I am on police guard today and tomorrow night our company goes down on picket on the [Potomac] river at the mouth of the Chappawamsic [creek]. Since I wrote you last, there were by some of our men who happened to be down on the river at the time, captured five live Yankees—two little boys & two grown Yankees. They were in a boat out on the Potomac and were foolish enough to be induced to come over to our shore. They were taken to Richmond.
There is no prospect of a fight here soon. Day before yesterday & the day before that, the heaviest cannonading I have heard yet was heard up in the direction of Centreville. I think there must have been a fight up there between our forces and the Federal, though there has been nothing heard to that effect yet except that rumor says there was another fight at Leesburg. Not much confidence in the report.
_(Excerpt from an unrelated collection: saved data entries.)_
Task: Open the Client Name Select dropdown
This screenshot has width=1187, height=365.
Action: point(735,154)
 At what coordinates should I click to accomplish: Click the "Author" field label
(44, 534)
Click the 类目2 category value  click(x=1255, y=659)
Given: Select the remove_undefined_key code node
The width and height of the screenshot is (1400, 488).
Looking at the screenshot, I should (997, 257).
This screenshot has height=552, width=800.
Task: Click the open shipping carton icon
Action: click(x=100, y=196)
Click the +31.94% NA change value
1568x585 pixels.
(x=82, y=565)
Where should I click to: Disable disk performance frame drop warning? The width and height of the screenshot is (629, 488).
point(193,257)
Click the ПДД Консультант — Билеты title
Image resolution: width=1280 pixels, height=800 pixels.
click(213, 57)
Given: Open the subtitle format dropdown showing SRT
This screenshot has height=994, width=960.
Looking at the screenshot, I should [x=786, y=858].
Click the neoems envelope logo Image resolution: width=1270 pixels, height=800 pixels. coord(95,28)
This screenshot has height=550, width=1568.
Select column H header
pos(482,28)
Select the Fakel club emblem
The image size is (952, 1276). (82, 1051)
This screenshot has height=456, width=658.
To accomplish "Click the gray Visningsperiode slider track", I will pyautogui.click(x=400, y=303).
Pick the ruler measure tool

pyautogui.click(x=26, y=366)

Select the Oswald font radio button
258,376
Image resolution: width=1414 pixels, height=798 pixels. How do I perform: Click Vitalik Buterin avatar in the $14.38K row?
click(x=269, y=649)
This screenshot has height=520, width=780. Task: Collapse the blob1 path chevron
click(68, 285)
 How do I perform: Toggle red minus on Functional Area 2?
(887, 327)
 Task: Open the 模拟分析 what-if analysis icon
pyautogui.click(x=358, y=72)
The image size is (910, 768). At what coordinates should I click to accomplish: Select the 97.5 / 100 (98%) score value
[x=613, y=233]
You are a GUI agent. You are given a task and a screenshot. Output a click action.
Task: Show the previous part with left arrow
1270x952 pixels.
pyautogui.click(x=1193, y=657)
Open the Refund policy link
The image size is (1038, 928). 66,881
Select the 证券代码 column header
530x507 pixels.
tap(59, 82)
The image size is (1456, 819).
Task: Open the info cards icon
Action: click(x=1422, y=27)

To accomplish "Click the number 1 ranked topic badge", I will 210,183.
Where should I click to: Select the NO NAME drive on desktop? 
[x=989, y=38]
I think this blockade [of the Potomac] at Evansport does not amount to much and the forces on our side down here are only acting as guards to the right bank of the Potomac and to prevent McClellan from flanking our right. ²
Mother, I have not lost a single thing pertaining to my clothes since I have been out here. The top of my hat is nearly worn out and if you have not sent my pantaloons yet, when you send them, send also my felt hat that I left at home.
Some of the boys of our mess were talking about having some things sent by express to them. It will cost money to send anything this distance by express. If you have anything to send us that way, you can do it but I would not advise you to do it for the simple reason that it will cost money & then there is an uncertainty about its reaching us. And besides, the money is needed worse at home for family purposes than the articles are needed here. You can’t sell cotton to bring any money & there was a bad crop of corn &c. raised at home. So maybe you will have to buy both meat & corn, & taxes—high taxes—are to be paid to carry on this war &c.
We are out here doing first rate. It is true that a little lard and butter would be a great convenience in cooking & eating and when you send my pantaloons & hat and such things as Arthur needed, it you send the butter & lard, it will be thankfully received. But I would not advise you to for we can dispense with that.
Write soon Father—you or Mother [either] one—and give me the particulars of the farm, the health of the family &c. Tell the Black ones all howdy and that they must take good care of all the stock on the farm—hogs, cattle, & sheep should be well looked to this winter for they will help to feed & clothe them & carry on this war.
My respects to the family connection. Your affectionate son, — R. M. Rucker
Arthur got his letter from Peter & his wife. Peter’s letter was very affectionate. Tell Peter & Albert they must take good care of the horses—particularly the colts. My love to all the black ones. — R. M. Rucker
Send me word about my dog.
¹ Residents in this neighborhood of the Potomac—many with Southern loyalties—were not so happy to discover soldiers in the Rebel army confiscating building materials to erect their winter quarters. One resident, C.W.C. Dunnington even wrote Jefferson Davis to complain: “I rode down today, and found every plank taken from the stable, the office removed, the kitchen and servants’ house all gone but the brick chimneys…the fencing gone, and what I expected to be my future home a complete wreck. The enemy have not destroyed any man’s property on the Potomac so completely as the Georgia, Texas, and Captain Frobel’s company have destroyed mine.”
² After victory at First Manassas, the Confederate army established a defensive line from Centreville along the Occoquan River to the Potomac River. In October, the Confederates constructed batteries at Evansport, Freestone Point, Shipping Point, and Cockpit Point to close the Potomac River to shipping and isolate Washington. By mid-December, the Confederates had 37 heavy guns in position along the river.